==== DATA TO EXAMINE ====

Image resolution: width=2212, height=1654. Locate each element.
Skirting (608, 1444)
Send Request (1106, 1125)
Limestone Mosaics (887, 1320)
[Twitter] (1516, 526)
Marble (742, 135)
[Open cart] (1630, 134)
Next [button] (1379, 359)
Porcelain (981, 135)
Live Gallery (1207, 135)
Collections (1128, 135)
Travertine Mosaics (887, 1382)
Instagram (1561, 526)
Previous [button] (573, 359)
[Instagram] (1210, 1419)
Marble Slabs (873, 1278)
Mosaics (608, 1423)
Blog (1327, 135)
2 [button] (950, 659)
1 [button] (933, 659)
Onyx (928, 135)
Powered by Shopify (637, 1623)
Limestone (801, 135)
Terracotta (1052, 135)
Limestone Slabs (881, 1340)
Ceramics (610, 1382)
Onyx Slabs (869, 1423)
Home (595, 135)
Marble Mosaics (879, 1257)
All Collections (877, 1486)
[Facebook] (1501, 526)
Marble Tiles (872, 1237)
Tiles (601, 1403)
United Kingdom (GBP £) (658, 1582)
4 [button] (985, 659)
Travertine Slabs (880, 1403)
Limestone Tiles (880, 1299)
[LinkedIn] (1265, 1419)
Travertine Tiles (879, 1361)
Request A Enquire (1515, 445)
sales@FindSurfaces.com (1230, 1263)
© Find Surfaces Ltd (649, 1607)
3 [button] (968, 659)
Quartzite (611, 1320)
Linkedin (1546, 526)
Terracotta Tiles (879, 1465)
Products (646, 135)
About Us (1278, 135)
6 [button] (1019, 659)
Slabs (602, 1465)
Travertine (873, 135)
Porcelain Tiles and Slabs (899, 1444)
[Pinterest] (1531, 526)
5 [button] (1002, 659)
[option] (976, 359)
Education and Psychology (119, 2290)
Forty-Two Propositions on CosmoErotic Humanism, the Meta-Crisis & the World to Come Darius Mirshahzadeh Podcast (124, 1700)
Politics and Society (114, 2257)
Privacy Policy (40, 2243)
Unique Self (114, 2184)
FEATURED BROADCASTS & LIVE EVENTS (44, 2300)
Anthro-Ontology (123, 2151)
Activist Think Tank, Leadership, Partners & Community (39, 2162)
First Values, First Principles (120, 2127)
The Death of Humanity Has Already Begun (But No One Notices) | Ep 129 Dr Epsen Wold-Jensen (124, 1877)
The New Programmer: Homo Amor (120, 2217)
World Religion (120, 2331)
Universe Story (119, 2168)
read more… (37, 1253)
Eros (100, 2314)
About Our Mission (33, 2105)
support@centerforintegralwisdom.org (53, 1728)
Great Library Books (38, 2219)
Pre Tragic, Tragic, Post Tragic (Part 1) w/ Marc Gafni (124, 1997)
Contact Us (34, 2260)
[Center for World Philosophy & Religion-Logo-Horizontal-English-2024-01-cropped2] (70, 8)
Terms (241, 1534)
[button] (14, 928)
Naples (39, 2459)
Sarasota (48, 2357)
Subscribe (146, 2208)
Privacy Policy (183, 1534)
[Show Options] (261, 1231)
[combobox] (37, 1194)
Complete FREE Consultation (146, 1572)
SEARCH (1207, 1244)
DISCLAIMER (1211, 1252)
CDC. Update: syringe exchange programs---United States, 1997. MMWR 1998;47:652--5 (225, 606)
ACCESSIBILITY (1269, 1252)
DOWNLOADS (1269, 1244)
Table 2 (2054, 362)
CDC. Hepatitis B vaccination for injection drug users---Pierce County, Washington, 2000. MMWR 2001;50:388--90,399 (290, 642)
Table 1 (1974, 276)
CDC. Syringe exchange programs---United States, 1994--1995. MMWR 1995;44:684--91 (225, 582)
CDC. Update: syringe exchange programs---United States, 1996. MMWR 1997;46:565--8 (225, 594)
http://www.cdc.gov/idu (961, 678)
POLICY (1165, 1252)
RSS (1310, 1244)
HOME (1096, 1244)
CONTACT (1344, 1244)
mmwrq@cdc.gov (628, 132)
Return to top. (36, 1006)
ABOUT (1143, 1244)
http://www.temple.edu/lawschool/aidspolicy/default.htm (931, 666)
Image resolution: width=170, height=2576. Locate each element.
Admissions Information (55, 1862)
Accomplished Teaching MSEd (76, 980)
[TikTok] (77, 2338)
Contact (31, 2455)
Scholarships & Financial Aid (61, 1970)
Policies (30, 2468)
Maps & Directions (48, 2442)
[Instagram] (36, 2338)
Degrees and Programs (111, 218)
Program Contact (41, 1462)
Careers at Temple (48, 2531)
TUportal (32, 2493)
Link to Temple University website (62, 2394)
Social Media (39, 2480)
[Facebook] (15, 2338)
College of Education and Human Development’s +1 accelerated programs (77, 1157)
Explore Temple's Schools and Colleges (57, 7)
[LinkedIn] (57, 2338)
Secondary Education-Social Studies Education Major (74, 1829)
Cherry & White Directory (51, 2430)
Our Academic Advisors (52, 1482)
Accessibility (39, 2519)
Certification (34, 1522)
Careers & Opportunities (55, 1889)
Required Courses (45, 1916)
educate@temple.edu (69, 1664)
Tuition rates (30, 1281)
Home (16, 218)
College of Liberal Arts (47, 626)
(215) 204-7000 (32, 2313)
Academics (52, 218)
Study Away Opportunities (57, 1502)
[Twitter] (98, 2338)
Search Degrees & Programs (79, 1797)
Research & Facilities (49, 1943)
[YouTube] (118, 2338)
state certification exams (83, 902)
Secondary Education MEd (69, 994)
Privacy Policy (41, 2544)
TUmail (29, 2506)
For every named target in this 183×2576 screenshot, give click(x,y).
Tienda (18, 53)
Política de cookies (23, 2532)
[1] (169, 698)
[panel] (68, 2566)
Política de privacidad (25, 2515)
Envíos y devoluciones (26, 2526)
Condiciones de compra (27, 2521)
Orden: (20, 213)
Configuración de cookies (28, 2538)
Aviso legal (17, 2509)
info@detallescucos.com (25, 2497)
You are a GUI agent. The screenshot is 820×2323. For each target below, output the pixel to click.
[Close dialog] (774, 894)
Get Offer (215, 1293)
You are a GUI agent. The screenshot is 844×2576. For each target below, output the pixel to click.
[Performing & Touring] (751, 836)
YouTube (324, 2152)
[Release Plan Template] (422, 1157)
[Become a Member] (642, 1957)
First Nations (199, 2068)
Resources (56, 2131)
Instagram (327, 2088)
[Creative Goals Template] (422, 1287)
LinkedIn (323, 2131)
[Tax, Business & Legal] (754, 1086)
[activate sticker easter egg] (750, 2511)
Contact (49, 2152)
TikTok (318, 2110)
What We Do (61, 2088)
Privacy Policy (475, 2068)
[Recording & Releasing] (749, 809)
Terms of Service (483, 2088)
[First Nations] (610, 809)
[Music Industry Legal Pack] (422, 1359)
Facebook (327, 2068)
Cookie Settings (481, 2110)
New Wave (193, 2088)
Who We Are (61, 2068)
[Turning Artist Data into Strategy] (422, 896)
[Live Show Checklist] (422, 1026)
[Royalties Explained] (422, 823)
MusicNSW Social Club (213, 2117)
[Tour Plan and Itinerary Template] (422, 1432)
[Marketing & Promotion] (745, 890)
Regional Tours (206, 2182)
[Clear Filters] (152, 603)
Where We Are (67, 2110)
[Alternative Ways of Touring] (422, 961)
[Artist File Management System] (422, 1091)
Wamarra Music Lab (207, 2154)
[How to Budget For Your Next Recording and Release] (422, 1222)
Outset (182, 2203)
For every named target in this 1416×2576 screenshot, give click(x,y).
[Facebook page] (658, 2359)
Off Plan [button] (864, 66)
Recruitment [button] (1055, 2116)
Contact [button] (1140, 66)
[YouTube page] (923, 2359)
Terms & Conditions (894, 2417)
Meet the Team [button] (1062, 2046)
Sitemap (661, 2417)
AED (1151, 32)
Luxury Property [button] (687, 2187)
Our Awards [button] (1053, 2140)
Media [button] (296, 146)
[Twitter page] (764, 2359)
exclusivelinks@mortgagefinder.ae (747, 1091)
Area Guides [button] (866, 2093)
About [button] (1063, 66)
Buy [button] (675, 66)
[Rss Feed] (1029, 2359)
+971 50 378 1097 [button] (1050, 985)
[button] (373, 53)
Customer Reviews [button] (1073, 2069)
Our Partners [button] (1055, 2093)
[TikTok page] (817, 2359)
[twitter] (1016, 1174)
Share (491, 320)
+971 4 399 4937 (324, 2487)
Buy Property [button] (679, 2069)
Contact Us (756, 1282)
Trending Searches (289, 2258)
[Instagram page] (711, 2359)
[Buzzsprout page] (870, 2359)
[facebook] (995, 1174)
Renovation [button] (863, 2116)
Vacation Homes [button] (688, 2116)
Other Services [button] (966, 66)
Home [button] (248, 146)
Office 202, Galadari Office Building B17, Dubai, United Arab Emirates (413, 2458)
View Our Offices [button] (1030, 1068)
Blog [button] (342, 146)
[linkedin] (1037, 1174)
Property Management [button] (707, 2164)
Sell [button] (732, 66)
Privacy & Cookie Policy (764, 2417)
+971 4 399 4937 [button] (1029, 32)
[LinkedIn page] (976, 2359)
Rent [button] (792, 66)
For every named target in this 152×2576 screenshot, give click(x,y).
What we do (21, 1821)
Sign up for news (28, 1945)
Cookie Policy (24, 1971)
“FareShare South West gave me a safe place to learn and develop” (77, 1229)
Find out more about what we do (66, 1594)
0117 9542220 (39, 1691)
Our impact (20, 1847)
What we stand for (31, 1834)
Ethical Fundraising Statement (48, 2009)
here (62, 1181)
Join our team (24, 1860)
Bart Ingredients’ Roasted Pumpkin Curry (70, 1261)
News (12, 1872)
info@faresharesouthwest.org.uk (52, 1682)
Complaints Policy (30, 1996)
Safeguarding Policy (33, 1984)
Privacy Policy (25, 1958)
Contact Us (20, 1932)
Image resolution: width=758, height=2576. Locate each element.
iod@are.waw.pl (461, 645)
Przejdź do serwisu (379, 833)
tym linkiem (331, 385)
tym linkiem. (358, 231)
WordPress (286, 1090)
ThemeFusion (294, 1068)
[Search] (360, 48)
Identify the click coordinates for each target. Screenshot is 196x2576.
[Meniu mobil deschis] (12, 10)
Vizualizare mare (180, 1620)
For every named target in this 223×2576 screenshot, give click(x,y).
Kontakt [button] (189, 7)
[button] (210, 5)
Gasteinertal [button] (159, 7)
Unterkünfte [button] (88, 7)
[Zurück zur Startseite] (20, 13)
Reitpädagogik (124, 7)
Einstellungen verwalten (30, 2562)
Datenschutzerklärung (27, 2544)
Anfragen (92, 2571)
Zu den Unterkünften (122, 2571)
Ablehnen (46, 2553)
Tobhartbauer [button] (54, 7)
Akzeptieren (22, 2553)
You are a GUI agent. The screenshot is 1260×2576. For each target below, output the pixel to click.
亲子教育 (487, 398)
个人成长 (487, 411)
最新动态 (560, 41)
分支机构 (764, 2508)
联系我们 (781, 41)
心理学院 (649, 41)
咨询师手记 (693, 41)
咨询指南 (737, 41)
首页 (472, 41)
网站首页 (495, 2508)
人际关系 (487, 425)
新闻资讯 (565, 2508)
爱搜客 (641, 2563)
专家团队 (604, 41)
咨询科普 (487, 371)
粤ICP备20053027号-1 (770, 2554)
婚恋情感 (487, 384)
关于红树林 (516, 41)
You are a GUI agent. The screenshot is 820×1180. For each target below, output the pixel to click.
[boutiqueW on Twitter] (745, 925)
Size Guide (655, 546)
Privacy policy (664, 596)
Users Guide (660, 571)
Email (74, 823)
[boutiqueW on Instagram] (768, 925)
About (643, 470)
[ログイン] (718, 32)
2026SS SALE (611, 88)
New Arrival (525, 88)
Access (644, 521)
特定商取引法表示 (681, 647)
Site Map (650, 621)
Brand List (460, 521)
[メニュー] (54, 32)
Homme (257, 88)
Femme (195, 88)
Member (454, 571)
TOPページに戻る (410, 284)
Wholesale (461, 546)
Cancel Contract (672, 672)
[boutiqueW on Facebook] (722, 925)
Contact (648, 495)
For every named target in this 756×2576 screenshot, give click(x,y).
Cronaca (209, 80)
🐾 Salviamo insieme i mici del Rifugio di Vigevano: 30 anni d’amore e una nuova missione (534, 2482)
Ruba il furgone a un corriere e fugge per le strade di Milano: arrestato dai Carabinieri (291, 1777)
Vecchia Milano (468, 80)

====

Return exactly the lines from the one containing "Einstellungen verwalten (30, 2562)" through the last line of the records above, both included, and nothing else.

Einstellungen verwalten (30, 2562)
Datenschutzerklärung (27, 2544)
Anfragen (92, 2571)
Zu den Unterkünften (122, 2571)
Ablehnen (46, 2553)
Tobhartbauer [button] (54, 7)
Akzeptieren (22, 2553)
You are a GUI agent. The screenshot is 1260×2576. For each target below, output the pixel to click.
亲子教育 (487, 398)
个人成长 (487, 411)
最新动态 (560, 41)
分支机构 (764, 2508)
联系我们 (781, 41)
心理学院 (649, 41)
咨询师手记 (693, 41)
咨询指南 (737, 41)
首页 (472, 41)
网站首页 (495, 2508)
人际关系 (487, 425)
新闻资讯 (565, 2508)
爱搜客 (641, 2563)
专家团队 (604, 41)
咨询科普 (487, 371)
粤ICP备20053027号-1 (770, 2554)
婚恋情感 (487, 384)
关于红树林 (516, 41)
You are a GUI agent. The screenshot is 820×1180. For each target below, output the pixel to click.
[boutiqueW on Twitter] (745, 925)
Size Guide (655, 546)
Privacy policy (664, 596)
Users Guide (660, 571)
Email (74, 823)
[boutiqueW on Instagram] (768, 925)
About (643, 470)
[ログイン] (718, 32)
2026SS SALE (611, 88)
New Arrival (525, 88)
Access (644, 521)
特定商取引法表示 (681, 647)
Site Map (650, 621)
Brand List (460, 521)
[メニュー] (54, 32)
Homme (257, 88)
Femme (195, 88)
Member (454, 571)
TOPページに戻る (410, 284)
Wholesale (461, 546)
Cancel Contract (672, 672)
[boutiqueW on Facebook] (722, 925)
Contact (648, 495)
For every named target in this 756×2576 screenshot, give click(x,y).
Cronaca (209, 80)
🐾 Salviamo insieme i mici del Rifugio di Vigevano: 30 anni d’amore e una nuova missione (534, 2482)
Ruba il furgone a un corriere e fugge per le strade di Milano: arrestato dai Carabinieri (291, 1777)
Vecchia Milano (468, 80)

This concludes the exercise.